Ball brothers skip their new team's first game for telling reason
The ongoing dumpster fire that is the Ball Family Circus reached a new low in Lithuania’s capital city Friday night.
LiAngelo and LaMelo Ball were supposed to make their debut for Prienai-Birstonas Vytautas in the LKL (Lietuvos Krepsinio Lyga, literally “Lithuanian Basketball League”) against BC Lietuvos Rytas, one of the historically strongest teams in LKL.
So what kept them out of the lineup? Their clown of a father, LaVar, who complained that Rytas wouldn’t allow the reality show cameras for LaVar’s little “Hooping Up with the Kardashians” exercise in social media branding, “Ball in the Family.”
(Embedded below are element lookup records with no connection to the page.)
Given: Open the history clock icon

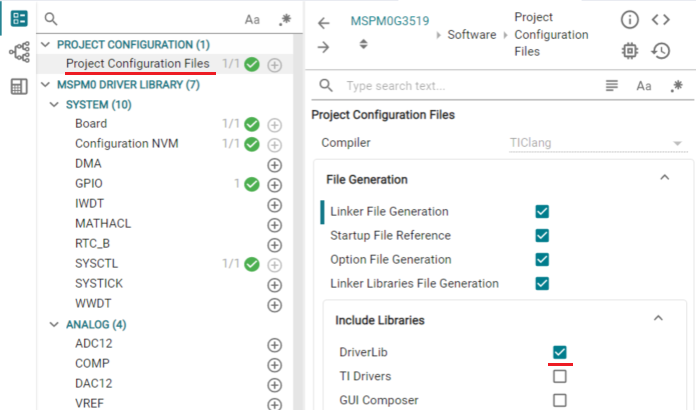Looking at the screenshot, I should pos(660,50).
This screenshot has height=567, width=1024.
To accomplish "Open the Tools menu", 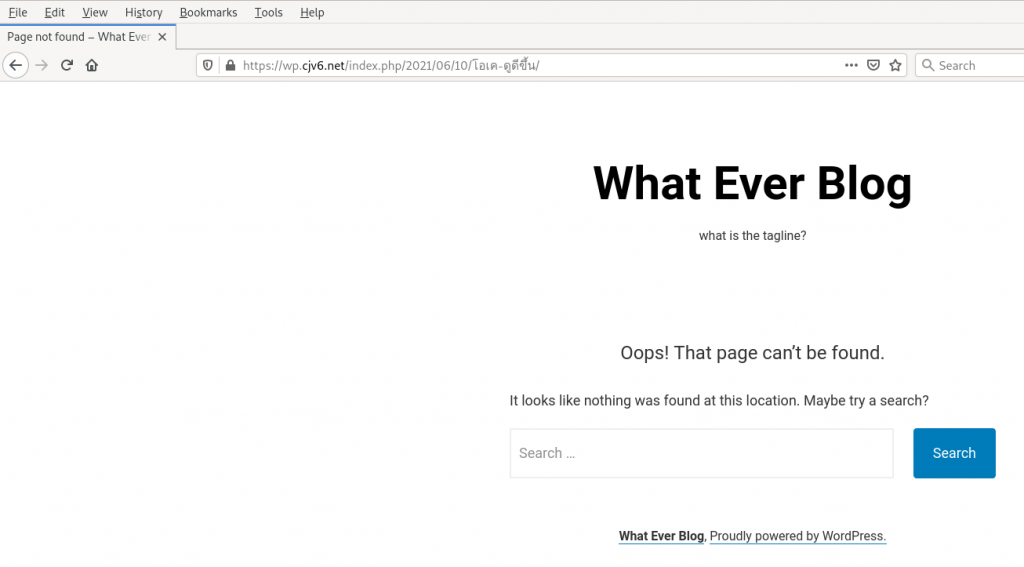I will click(x=268, y=12).
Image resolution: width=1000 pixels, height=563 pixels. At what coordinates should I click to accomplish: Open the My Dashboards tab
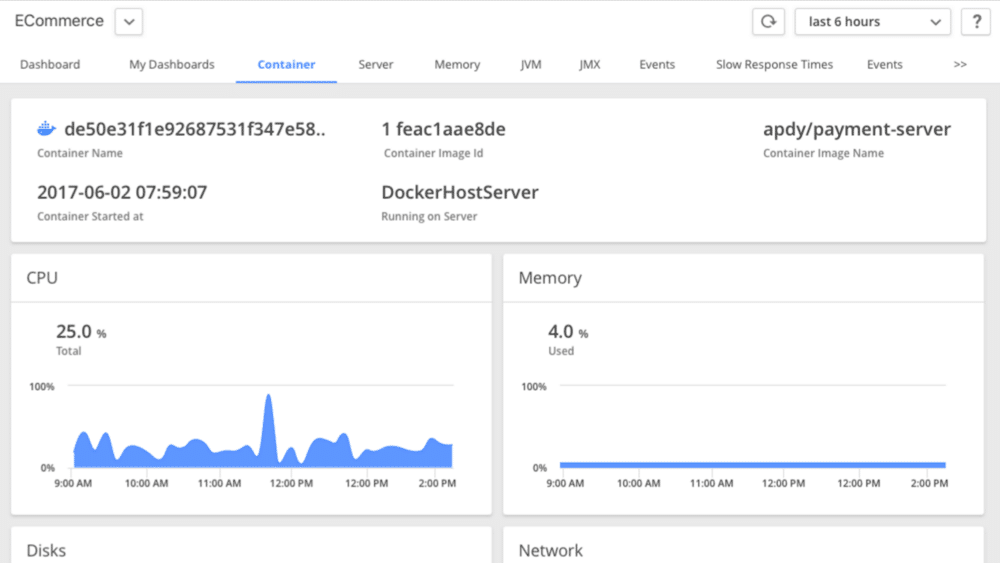172,64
And really, every one of these LaVar Ball stories should come with Dave Barry’s famous catchphrase, “I am not making this up”:
The Ball brothers were supposed to make the trip to Vilnius for today’s game, but remained in Prienai after the opposing team, Lietuvos Rytas, didn’t initially allow the cameras from the Ball reality show in the arena.
— Jeff Goodman (@GoodmanHoops) January 6, 2018
This is what LaVar sacrificed the college eligibility of his sons for? Really?
As if that weren’t bad enough, if NBA scouts were supposed to be interested in the comings and goings of Vytautas, it’s not like this team has much going for it in the actual league:
Vytautas, the team in which LaMelo and LiAngelo Ball will join Tuesday, just lost by 57 points to BC Lietuvos Rytas. Final: 113-56.
— Jeff Goodman (@GoodmanHoops) January 6, 2018
Rytas, along with Zalgiris Kaunas, essentially form the Golden State Warriors and Cleveland Cavaliers of Baltic basketball, with Neptunas Klaipeda having a surprise run to second place so far this season.
Vytautas is dead last at 4-14 this season; LKL uses a hockey-style “overtime losses” count, but “4-13-1” is still four wins in 18 games, and Vytautas is also 7.8 points per game to the negative in point differential, with an average score of 85-77 in favor of the opponents.
Indeed, if the season ended today, Lithuanian basketball has a promotion and relegation system; Vytautas would find itself in the “National Basketball League” (Nacionaliné Krepsinio Lyga in Lithuanian) next season, a bit like if the NBA had sent the 76ers to the G-League during the “Process” years and called up the Sioux Falls Skyforce.
Which, in turn, invites a whole host of questions.
For one thing, how long are the Prienai-Birstonas brass going to put up with LaVar Ball when they’re trying to save their season and one of their franchise’s major sources of financial support in the form of gate revenue for first-class teams coming to their arena? You’d think that they’d either tell LaVar to shut his gob and politely remind him that his sons are under contract, or else ban him from the arena the way the Lakers tried to diminish his ability to influence the team at Staples Center.
For another, this pokes a huge hole in LaVar’s assertion that playing overseas will help get his sons ready for the NBA. If he cared about his sons and not about his personal brand, he would’ve wanted them on the floor against third-place Rytas, where anything LiAngelo and LaMelo did out on the floor would look like it was actually making an impact in a way that translates to NBA competition. Instead, what’s he supposed to do? Claim that Vytautas lost because they didn’t have the Ball brothers?
And, ultimately, once the boys do play for their team, what are NBA scouts supposed to make of the whole thing, when it’s seeming increasingly unlikely that they’ll have a major role in helping Prienai-Birstonas avoid relegation?
But then again, that’s been LaVar’s modus operandi ever since he found himself in a role where he can’t get by on bombast and his sons’ natural ability.
We’re seeing it in Lonzo’s play in the NBA. Sadly, we may be seeing the ceiling of the younger Ball brothers long before they get to the bright lights of sold-out 20,000-seat hoop palaces stateside. The dreams of the younger sons may be dashed on the rocks of a remote basketball outpost in the former Soviet Union.
And all because of the ego of the worst sports dad since Marv Marinovich.